Başkanlık sisteminin herhangi bir Türk vatandaşının hayatında iyileşmeye yol açacağına ilişkin tek bir düzenleme yok, anayasa değişiklikleri ile kurulacak düzen tamamen başkan ve yakınlarının geleceğinin sağlama alınmasını öngörüyor. Biz sosyal medyada kısa videolarla da “Başkanlığa Hayır Hareketi” üzerinden kampanyamıza başladık, orada da (Ali ve Ayşe isimli) iki karakterimiz var ve onlar üzerinden anlatmaya çalıştık.

15 yıldır AKP bu ülkeyi yönetiyor ve kadına şiddet yüzde 90 artmış, çocuklara tecavüz, cinsel istismar almış başını gidiyor. Bunların bir anda bu değişiklikle düzelmesi mümkün değil. Türkiye’deki 4 milyon mülteci başkanlık gelince evine mi dönecek? Özetle şunu anlatmak istiyorum; getirilen düzenlemeler vatandaşın derdine deva olmayacağı gibi çok kritik sorunların kapısını açacak.
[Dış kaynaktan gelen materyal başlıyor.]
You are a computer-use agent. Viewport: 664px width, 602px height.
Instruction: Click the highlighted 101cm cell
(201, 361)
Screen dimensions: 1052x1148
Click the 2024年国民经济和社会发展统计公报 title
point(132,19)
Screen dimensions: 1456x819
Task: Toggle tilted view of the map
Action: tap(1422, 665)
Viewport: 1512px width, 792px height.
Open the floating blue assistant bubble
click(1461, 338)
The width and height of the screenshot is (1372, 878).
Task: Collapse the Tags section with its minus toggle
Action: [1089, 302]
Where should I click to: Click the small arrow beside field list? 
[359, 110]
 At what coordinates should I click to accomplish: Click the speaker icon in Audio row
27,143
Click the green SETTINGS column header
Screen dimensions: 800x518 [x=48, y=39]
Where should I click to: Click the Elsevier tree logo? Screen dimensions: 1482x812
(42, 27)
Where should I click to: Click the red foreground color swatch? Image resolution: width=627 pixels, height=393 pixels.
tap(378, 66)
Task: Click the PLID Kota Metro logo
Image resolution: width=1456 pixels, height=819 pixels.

Tanzanya, Uganda, Zambiya, Liberya, Kenya gibi ülkelerde uygulanan bir sistemin Türkiye’nin gelişimine bir katkısı olmayacaktır.

“BU YETKİLER EĞER BİR FAŞİSTİN ELİNE GEÇERSE..”

Getirilen düzenlemeyi şahıslar üzerinden tartışmak doğru değil, düzenlemenin neden olacağı sistemsel sorunlar üzerine yoğunlaşılmalıdır. Bugün ise yapılmaya çalışılan Recep Tayyip Erdoğan’a uygun bir düzen inşa etme çabasıdır. Sayın Erdoğan, diyelim ki, bu görevi iyi yaptı; ama ya sonra? Yarın bir gün bu yetkiler eğer bir dengesizin, bir delinin ya da bir faşistin eline geçerse o zaman Türk milleti ne yapacak,

Bu aynı zamanda, eğer Türkiye Cumhuriyeti’nin başına ülkücülerden hiç hoşlanmayan bir başkanın geldiğinde vakıf statüsünde olan Ülkü Ocakları’nı, Türk Ocakları’nı yine Türk Hukuk Enstitüsü gibi kurumları keyfi olarak soruşturup denetlenemez yetkileriyle kapattırmasının yolunu açmaktadır ki, yer yarılıp gök çökmedikçe buna hiçbir ülkücü izin vermez! Yarın Başkan isterse Ülkü Ocakları’nı istediği gibi denetlettirip, istediği zaman kapattırabilir veya başına bir yandaşı kayyum olarak atayabilir.